# Kanji help- Number 6 cleaver from Tsukiji



## kpham12 (May 3, 2022)

Hi all, bought this #6 cleaver to fix up, the original owner got it from Tsukiji market a few years ago. Was hoping someone could tell me what the kanji says and if it identifies a specific maker or shop, thanks!


----------



## Greasylake (May 3, 2022)

The kana says "Scott," I'm guessing the original owner got his name engraved on it. The back says white #2 steel, and has a makers mark that I don't recognize. I can't read the kanji on the front unfortunately.


----------



## blokey (May 3, 2022)

Maybe it is made by Scott?


----------



## McMan (May 3, 2022)

IIRC the mark that resembles a beehive with a number inside indicates dentokougeishi, with the number indicating who. Also, IIRC @KenHash knows who is represented by some of the numbers.


----------



## Atso_J (May 4, 2022)

Greasylake said:


> The kana says "Scott," I'm guessing the original owner got his name engraved on it.

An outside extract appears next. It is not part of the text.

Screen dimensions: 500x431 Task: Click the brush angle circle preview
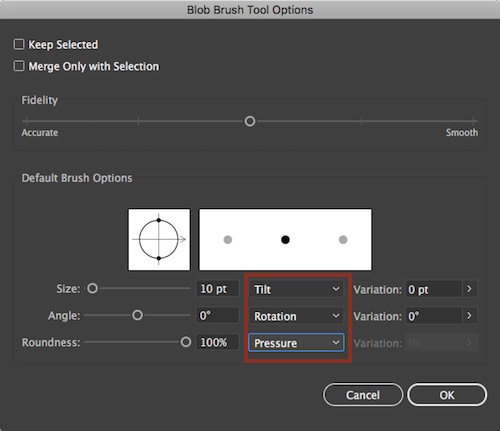point(159,239)
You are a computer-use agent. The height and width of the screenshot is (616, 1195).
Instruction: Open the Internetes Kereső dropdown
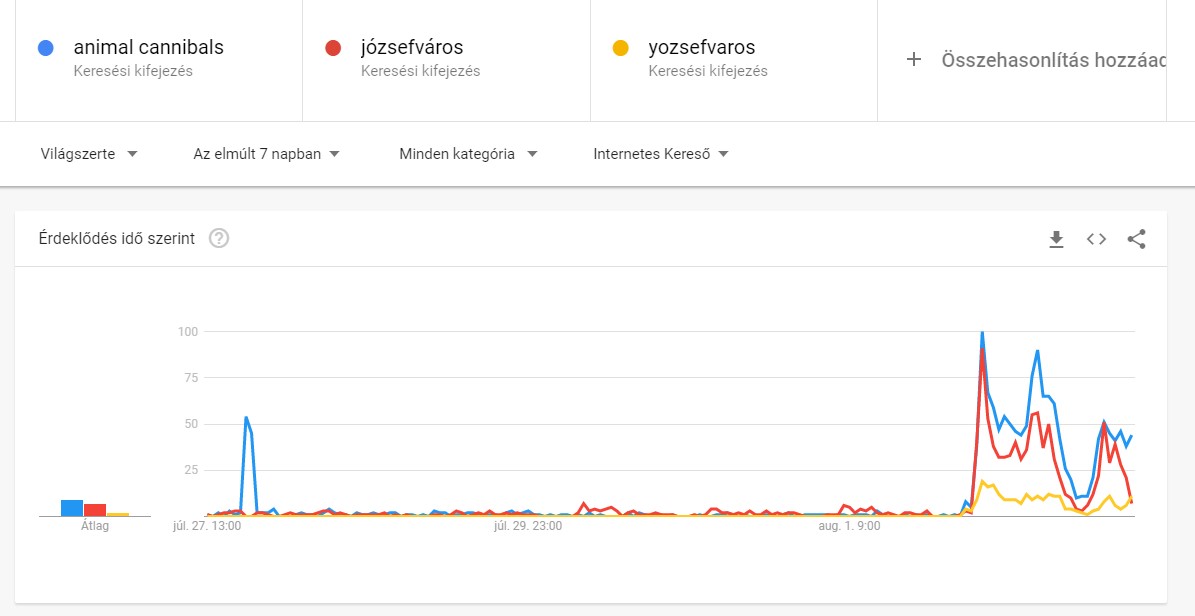660,154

+1 to this. The engraving itself in the name written in katakana looks different (and a bit "fresher") to the kanji and number six below indicating they were done separately.


----------



## kpham12 (May 16, 2022)

McMan said:


> IIRC the mark that resembles a beehive with a number inside indicates dentokougeishi, with the number indicating who. Also, IIRC @KenHash knows who is represented by some of the numbers.


Forgot to update this thread, was told the 38 under the dentokougeishi symbol indicates Kenji Togashi, or at least his workshop.


----------